>> start Quoted text

The difference in pCO₂ (ΔpCO₂) between the two compartments determines the direction of net transfer between the ocean and the atmosphere. The ratio between the viscosity and molecular diffusion rate is represented by k (Weiss, 1974). In this study, the calculated coefficients of k were compared between 3 works: Wanninkhof (1992); Nightingale et al. (2000); Wanninkhof (2014), which are represented as W92, N00 and W14, respectively. The equations used for k calculations are summarized in Supplementary Table S1. Although W14 is a central choice, we also include other parameterizations (such as N00 and W92) (Supplementary Tables S2, S3) to provide different perspectives/scenarios of the flux given the complexity of the region and to compare with other studies that might have used different parametrizations. The wind speed data fit these k and they have already been used in previous studies and have shown good representation for the region. The figures was performed in Ocean Data View software (ODV - Schlitzer, 2021).

2.4 Statistical analysis

Normality was not achieved, as indicated by the D'Agostino and Pearson (1973), even after data transformation. Therefore, non-parametric statistical methods were applied. Seasonal differences between autumn and winter within each region (continental shelf and open ocean) were assessed using multiple Mann–Whitney U tests (p < 0.05), resulting in six pairwise comparisons (Supplementary Table S4; Supplementary Figure S1). To evaluate differences across both seasons and regions (four groups), the Kruskal–Wallis test was applied, followed by the two-stage linear step-up procedure of Benjamini, Krieger, and Yekutieli to control the false discovery rate (FDR), totaling 18 comparisons (Supplementary Table S5; Supplementary Figure S2). In addition, Spearman’s rank correlation analysis (p < 0.05) was conducted to examine the relationships among pCO₂, SST, and SSS (Supplementary Table S6; Supplementary Figure S3).

>> end Quoted text
>> start Recorded information

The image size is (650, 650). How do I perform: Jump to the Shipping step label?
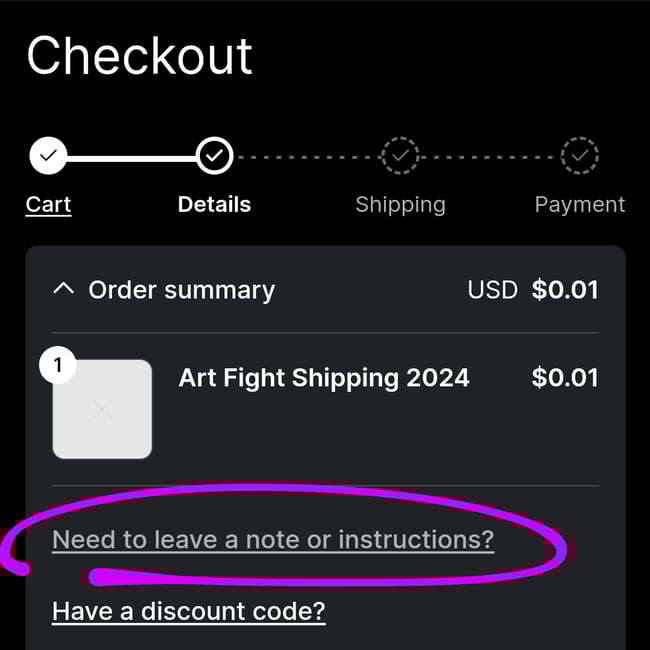coord(400,205)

>> end Recorded information

● Problem statement
In the methods text above, which test was used to compare the four season-and-region groups?

● Result of this exercise
The Kruskal–Wallis test.